Key Concept

Understanding Software Supply Chain Management

Supply Chain Management for Secure Software Delivery

What is Software Supply Chain Management?

Software Supply Chain Management (SSCM) encompasses the end-to-end processes involved in the creation and delivery of software products. SSCM focuses on the flow of digital components and artifacts through various stages of development, integration, and delivery. Critical to understanding the supply chain is the use of open source software. SCCM has a heavy focus on understanding low level dependencies and the use of open source packages.

Most development environments rely heavily on open source. According to GitHub's Octoverse, 97% of companies use open source. That number lines up with the Linux Foundation's "Software Bill of Materials (SBOM) and Cybersecurity Readiness" report, indicating over 98% of their study's sample reported using open source software.

Software Supply Chain Management and Digital Components

In an era where cybersecurity threats are prevalent, Software Supply Chain Management serves as a shield against potential vulnerabilities. It minimizes the risk of supply chain attacks and ensures that software components are secure. By streamlining processes and automating repetitive tasks, it enhances the efficiency and reliability of software delivery. This is particularly crucial in fast-paced development environments. Software Supply Chain Management helps organizations adhere to regulatory requirements and internal policies. It ensures that software development practices align with industry standards and legal frameworks. Through meticulous tracking and management of dependencies, it aids in identifying and mitigating potential risks before they escalate.

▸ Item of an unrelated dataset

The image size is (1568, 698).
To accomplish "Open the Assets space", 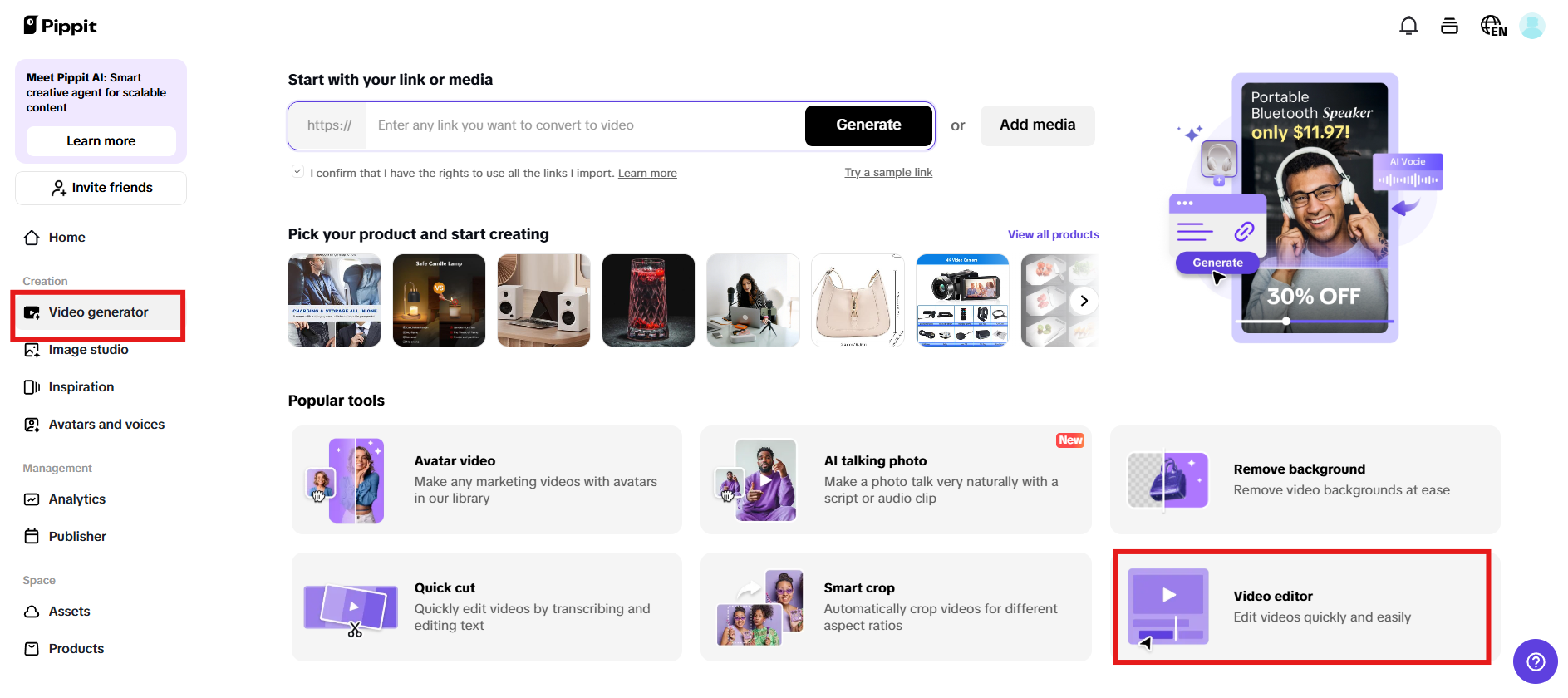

Software supply chain management includes locating, assessing, and mitigating the risks associated with the consumption of open source software. Managing the risks of using open source software requires knowing what packages are used in software development, even when developers are unaware of the OS packages they consume. Software Supply Chain Management platforms continuously gather software supply chain data and aggregate this information across the organization, providing context for different users, from developers to CISO teams.

Third-Party Software in Your Supply Chain

Software supply chain management starts with understanding the entire inventory of the software packages your digital assets consume and ends with tracking those packages across all runtime environments, from development through production. Your overall global supply chain includes open-source objects, commercial third-party components, and internal common code components. Software Supply Chain Management refers to understanding your cybersecurity risks across all components used by IT teams to create the software they deliver.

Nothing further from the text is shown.